Holiday Gifts That Give Back
Toy and coat drives are great, but these six groups offer other charitable options.
The Woman's Industrial Exchange
Established in Baltimore shortly after the Civil War, the Woman's Industrial Exchange emerged as part of a nationwide exchange movement to help women in need discreetly earn a living. The organization has changed hands over the nearly century and a half that it has been in existence, becoming a boardinghouse and tearoom. The one thing that has remained constant is the exchange room, where initially women and now men can sell handmade and handcrafted wares to support themselves. It offers free gift wrapping and ships anywhere in the U.S.
Esperanza en Acción
You've heard the phrase "fair trade"? How about comercio justo? Esperanza en Acción was founded in 2002 to encourage fair trade by helping artisans in Nicaragua find fair markets for their work. Esperanza en Acción works with artisans living in poverty, whether they are organized in cooperatives or collectives or work in their homes with their families.
Esperanza also provides social- and economic-justice education both in Nicaragua and through its Economic Justice Education Center and Fair Trade shop. The artisans make beautiful handmade pottery, pine-needle baskets, bamboo baskets, stone carvings, paintings, weavings, jewelry, cards, animal whistles and more.
Founded by Bethlehem Tilahun Alemu in Addis Ababa, Ethiopia, SoleRebels is the world's only certified World Fair Trade Organization footwear company. Alemu looks at creating footwear as a means of creating hope, borrowing from the traditional "selate" and "barabasso" shoes -- for which the soles are made from recycled tires -- that have long been a tradition in Ethiopia.

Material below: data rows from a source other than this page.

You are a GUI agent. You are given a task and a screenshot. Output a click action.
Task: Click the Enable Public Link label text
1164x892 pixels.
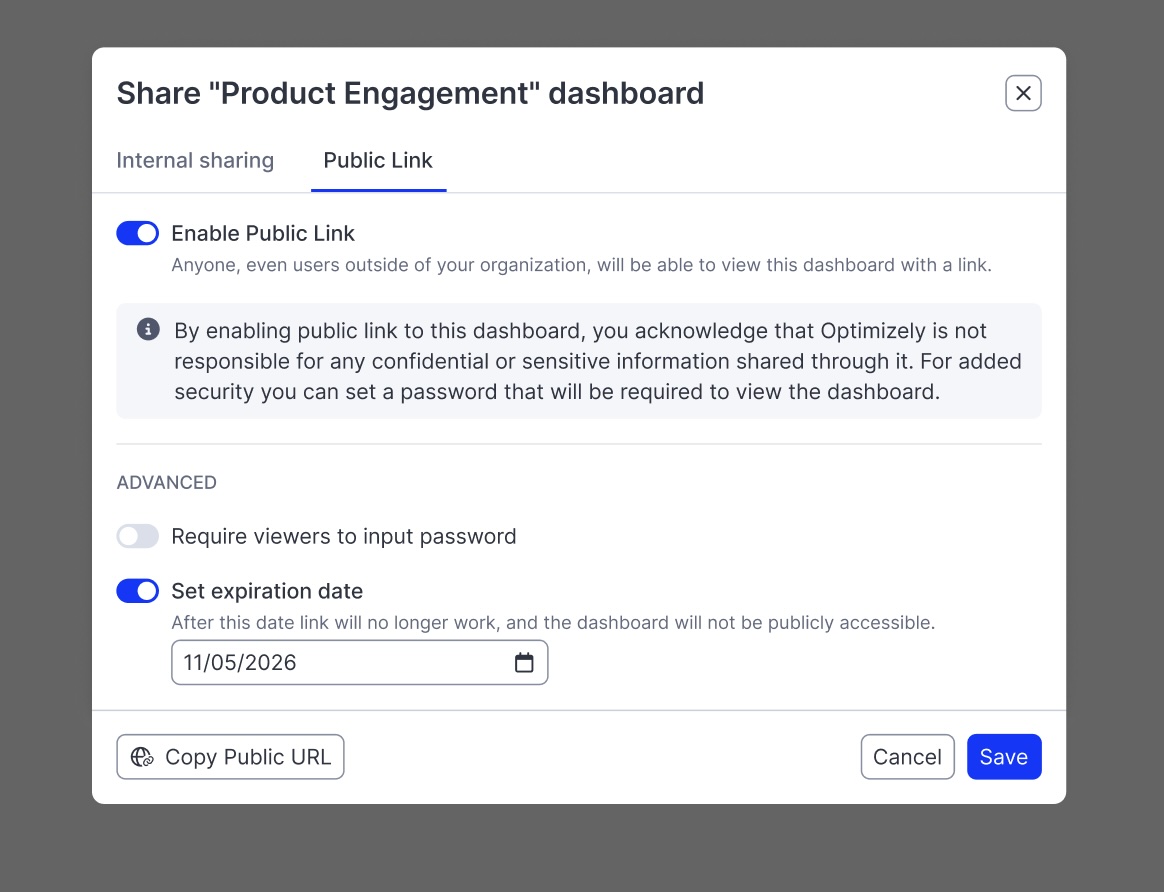263,233
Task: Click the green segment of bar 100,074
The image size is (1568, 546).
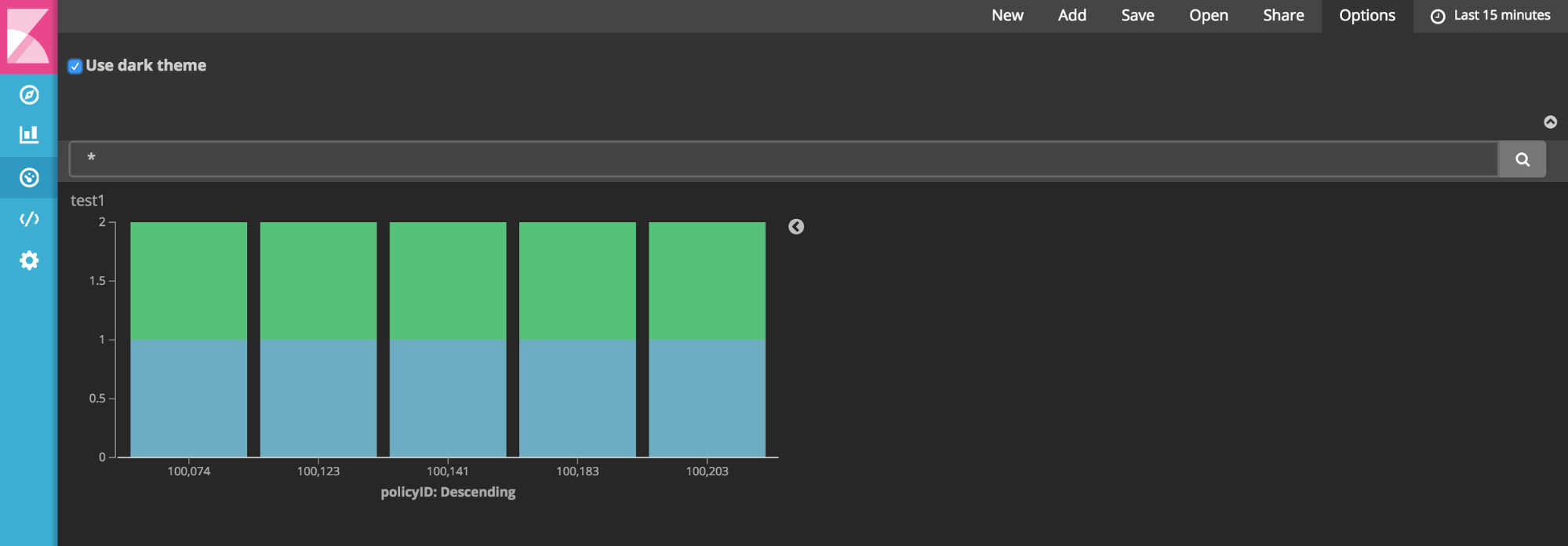Action: pos(189,281)
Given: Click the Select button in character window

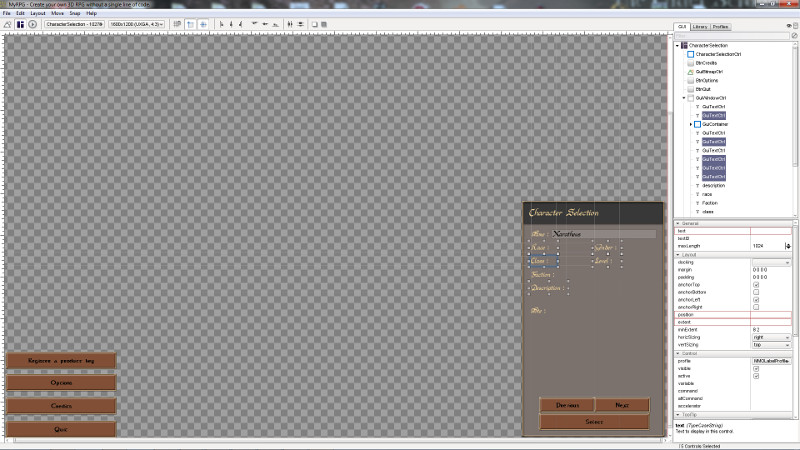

SoleRebels provides jobs to the community, pays wages that are four times the minimum wage and three times the industry standard, uses sustainable materials that lower the company's carbon footprint and incorporates artisanal practices and designs, thereby preserving Ethiopian culture. Did I mention the Artisan Education fund, which funds the education of participating artisans' children and/or the children of close relatives? Artisans can access the fund twice a year. SoleRebels is building hope and communities one foot at a time.